**Data excerpts:**
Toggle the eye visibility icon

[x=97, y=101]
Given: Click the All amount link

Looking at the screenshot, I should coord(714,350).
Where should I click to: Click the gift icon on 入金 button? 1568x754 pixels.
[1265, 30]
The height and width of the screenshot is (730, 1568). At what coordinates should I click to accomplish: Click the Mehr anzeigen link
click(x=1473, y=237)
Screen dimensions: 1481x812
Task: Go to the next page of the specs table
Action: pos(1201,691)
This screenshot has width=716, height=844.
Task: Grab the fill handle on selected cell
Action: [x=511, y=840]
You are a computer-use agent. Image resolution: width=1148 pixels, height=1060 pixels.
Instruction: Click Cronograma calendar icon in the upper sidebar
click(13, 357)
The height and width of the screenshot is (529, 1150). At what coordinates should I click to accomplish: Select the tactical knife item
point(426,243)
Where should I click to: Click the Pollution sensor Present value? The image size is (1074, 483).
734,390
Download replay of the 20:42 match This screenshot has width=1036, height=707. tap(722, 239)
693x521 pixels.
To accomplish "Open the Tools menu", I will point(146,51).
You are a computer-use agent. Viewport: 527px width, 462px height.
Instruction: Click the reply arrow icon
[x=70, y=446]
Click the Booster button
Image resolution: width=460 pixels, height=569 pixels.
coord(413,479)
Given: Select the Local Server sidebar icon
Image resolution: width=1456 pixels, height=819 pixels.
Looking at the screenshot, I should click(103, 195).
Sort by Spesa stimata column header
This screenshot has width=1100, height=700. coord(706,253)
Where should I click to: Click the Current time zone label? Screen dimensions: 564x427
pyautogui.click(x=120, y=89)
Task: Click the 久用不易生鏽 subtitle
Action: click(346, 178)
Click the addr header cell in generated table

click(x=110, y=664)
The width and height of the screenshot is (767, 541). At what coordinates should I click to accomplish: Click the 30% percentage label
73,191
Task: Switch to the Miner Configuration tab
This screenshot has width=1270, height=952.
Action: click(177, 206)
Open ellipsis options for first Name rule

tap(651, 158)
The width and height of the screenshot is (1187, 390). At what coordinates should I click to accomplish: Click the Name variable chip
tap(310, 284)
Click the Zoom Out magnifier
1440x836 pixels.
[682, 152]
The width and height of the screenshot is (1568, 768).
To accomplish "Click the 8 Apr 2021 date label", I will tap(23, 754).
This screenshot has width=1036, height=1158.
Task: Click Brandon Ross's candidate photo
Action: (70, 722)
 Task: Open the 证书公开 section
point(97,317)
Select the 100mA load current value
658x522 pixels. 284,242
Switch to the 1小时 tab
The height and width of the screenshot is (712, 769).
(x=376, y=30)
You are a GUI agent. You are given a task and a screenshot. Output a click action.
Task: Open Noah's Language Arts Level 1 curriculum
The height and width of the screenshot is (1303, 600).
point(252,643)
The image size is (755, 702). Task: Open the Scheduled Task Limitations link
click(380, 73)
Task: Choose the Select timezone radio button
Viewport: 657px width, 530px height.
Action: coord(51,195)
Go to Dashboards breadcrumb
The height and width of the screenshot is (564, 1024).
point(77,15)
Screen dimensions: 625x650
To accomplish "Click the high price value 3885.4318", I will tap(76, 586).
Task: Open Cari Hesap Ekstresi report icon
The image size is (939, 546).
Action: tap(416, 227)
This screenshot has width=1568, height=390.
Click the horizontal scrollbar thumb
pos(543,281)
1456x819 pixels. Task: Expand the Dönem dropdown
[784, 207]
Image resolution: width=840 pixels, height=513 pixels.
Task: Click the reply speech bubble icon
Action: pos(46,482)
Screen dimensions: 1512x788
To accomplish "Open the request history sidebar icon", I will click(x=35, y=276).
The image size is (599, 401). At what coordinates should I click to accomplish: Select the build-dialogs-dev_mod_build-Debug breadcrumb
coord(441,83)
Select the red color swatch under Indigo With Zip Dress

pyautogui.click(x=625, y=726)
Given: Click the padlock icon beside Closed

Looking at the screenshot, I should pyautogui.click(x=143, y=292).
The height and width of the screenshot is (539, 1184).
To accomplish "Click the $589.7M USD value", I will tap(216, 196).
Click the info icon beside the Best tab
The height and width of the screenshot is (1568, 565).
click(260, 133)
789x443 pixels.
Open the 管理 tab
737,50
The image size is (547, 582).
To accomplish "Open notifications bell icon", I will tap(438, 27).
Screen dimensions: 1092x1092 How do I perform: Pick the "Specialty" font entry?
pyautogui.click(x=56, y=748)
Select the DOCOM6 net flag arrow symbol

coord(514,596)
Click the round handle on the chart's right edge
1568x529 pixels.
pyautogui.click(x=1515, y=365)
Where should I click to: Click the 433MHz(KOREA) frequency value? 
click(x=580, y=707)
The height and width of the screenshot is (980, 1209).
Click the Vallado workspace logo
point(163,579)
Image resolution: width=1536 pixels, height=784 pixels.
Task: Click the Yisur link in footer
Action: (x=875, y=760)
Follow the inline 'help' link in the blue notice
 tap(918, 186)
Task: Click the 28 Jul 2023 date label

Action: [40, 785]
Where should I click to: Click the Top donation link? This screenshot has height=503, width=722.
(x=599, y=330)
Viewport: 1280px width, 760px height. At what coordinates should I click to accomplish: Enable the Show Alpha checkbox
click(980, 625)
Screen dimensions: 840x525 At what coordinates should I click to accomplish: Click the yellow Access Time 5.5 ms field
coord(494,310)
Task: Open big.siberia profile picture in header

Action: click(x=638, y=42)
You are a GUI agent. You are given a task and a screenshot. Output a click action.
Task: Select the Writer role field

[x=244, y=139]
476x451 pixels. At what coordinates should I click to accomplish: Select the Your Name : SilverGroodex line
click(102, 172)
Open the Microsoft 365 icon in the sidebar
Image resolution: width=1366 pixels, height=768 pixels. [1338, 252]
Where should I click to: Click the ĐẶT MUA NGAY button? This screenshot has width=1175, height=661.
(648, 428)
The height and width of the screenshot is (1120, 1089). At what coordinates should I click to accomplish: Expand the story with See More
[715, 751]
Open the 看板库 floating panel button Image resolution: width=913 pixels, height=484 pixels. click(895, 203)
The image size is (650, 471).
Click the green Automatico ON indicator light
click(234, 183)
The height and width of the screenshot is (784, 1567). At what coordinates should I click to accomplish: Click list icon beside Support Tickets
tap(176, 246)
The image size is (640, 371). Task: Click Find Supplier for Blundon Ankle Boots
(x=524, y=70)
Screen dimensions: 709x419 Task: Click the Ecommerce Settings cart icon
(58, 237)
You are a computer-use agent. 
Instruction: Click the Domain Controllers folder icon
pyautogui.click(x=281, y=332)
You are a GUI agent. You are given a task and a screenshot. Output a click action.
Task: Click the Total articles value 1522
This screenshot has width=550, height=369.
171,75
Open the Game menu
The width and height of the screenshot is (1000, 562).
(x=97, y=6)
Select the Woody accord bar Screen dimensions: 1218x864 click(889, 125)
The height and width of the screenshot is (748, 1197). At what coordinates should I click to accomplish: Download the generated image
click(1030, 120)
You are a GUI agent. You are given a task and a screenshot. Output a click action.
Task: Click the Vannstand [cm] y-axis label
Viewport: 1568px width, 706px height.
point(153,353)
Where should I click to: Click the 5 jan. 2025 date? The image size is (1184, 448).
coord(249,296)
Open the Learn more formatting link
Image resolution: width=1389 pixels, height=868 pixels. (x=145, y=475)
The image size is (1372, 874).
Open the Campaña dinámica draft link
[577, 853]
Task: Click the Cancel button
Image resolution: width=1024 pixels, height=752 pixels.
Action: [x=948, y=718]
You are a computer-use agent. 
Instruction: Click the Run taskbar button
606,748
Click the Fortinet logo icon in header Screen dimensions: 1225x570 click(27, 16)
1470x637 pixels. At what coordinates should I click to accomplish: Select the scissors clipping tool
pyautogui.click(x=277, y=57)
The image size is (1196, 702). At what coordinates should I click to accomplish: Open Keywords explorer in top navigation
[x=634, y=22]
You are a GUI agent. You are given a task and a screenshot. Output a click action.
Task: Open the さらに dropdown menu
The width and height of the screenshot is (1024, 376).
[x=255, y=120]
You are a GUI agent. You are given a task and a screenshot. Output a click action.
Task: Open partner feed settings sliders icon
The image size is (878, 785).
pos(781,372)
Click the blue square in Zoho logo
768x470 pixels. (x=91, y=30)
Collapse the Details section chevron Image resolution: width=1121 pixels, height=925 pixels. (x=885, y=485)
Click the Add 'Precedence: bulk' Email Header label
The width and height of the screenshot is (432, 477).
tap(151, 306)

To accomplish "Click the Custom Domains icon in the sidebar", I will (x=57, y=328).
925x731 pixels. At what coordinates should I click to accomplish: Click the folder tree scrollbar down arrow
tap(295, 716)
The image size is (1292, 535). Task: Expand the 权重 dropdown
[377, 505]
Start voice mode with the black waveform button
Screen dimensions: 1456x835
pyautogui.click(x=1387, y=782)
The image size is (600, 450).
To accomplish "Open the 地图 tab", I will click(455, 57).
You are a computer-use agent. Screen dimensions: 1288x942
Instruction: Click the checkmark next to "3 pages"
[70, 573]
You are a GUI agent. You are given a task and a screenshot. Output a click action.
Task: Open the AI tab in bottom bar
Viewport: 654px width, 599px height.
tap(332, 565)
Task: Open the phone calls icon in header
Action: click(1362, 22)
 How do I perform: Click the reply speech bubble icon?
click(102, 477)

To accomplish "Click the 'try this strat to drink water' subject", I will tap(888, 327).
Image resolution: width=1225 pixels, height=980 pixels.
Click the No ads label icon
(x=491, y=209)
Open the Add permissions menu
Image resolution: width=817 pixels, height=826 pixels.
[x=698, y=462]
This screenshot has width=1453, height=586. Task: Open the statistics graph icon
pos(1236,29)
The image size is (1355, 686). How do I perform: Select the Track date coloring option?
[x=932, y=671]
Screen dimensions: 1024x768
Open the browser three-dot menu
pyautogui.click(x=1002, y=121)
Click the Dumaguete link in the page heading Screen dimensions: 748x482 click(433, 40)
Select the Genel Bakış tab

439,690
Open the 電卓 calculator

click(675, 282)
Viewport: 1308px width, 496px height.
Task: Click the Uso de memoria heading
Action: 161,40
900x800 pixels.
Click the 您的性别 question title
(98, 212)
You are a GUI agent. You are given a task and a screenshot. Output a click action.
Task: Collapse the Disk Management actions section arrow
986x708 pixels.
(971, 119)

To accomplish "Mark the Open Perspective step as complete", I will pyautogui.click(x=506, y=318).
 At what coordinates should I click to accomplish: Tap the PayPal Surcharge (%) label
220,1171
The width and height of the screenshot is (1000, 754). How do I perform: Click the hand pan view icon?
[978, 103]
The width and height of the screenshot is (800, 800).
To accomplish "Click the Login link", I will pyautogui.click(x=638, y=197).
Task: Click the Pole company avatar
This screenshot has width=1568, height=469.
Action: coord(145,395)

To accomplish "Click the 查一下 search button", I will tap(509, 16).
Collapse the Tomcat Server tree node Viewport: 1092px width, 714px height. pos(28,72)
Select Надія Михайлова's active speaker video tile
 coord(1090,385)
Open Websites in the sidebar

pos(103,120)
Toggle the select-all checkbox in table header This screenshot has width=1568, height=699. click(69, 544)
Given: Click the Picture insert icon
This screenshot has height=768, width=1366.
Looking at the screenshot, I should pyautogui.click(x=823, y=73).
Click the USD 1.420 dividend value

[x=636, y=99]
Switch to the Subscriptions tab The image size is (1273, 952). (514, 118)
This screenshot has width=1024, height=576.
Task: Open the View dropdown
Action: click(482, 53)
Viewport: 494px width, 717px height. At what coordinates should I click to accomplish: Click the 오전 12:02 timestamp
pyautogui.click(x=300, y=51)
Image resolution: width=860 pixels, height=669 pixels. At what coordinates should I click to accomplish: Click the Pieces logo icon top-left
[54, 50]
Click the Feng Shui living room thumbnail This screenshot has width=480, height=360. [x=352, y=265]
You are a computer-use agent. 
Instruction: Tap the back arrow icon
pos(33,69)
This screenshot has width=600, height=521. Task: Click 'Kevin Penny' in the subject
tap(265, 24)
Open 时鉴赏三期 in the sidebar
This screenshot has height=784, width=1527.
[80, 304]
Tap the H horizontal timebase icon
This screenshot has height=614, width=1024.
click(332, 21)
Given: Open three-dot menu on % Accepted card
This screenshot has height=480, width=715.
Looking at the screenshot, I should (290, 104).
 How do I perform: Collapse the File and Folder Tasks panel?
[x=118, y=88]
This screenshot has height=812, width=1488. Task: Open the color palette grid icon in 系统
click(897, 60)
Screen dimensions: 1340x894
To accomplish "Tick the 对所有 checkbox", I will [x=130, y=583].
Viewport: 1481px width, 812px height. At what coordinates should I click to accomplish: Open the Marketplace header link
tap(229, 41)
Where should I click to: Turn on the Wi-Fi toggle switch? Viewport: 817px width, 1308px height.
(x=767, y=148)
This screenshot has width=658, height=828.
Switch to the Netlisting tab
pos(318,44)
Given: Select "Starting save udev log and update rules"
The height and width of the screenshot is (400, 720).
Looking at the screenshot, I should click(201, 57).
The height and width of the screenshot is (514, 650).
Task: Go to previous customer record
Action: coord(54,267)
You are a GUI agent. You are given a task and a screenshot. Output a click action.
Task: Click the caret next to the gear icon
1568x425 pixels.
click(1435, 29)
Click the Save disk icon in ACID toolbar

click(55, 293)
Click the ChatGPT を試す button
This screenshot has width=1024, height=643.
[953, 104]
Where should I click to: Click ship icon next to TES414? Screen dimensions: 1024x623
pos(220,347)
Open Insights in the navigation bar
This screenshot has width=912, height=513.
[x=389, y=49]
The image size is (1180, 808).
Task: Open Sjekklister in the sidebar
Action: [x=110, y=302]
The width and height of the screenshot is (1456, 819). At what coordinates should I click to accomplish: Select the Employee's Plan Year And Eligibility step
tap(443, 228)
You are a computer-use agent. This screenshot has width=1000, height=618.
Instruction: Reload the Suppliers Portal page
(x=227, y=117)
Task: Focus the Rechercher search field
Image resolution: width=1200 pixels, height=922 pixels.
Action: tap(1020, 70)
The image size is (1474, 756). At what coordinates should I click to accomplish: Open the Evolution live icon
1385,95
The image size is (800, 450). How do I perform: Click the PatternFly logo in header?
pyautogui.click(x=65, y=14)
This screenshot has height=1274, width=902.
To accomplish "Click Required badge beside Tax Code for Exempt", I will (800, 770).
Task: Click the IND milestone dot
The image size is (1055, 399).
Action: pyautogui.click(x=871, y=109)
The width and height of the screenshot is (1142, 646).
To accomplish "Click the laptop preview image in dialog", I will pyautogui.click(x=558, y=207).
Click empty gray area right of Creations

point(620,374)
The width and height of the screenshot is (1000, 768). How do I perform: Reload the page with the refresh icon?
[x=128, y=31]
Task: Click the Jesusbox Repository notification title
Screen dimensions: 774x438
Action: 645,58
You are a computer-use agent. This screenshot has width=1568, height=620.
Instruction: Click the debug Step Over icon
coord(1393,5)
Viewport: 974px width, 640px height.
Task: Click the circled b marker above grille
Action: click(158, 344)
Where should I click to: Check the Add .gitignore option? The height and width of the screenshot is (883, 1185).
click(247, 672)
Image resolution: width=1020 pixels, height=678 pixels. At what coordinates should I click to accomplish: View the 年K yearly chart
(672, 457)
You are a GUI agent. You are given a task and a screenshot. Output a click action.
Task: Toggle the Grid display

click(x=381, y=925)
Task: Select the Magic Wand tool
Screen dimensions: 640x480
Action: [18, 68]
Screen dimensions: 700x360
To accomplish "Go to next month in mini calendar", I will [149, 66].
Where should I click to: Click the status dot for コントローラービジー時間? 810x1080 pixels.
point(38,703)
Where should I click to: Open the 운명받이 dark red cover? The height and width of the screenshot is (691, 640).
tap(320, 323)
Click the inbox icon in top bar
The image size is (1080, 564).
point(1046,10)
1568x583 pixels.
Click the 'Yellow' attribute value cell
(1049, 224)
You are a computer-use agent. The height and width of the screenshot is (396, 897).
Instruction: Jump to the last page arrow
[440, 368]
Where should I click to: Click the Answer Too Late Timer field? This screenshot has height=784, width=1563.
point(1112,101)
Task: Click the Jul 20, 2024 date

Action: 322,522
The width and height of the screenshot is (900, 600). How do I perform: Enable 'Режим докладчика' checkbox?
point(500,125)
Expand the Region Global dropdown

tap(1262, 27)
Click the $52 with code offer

**Requirement:** Every line above that holds "computer" should be copied out.

**Output:**
You are a computer-use agent. Image resolution: width=1148 pixels, height=1060 pixels.
You are a computer-use agent. Viewport: 527px width, 462px height.
You are a computer-use agent. 
You are a computer-use agent. 
You are a computer-use agent. Screen dimensions: 1288x942
You are a computer-use agent. 
You are a computer-use agent. This screenshot has width=1000, height=618.
You are a computer-use agent. This screenshot has width=1568, height=620.
You are a computer-use agent. The height and width of the screenshot is (396, 897).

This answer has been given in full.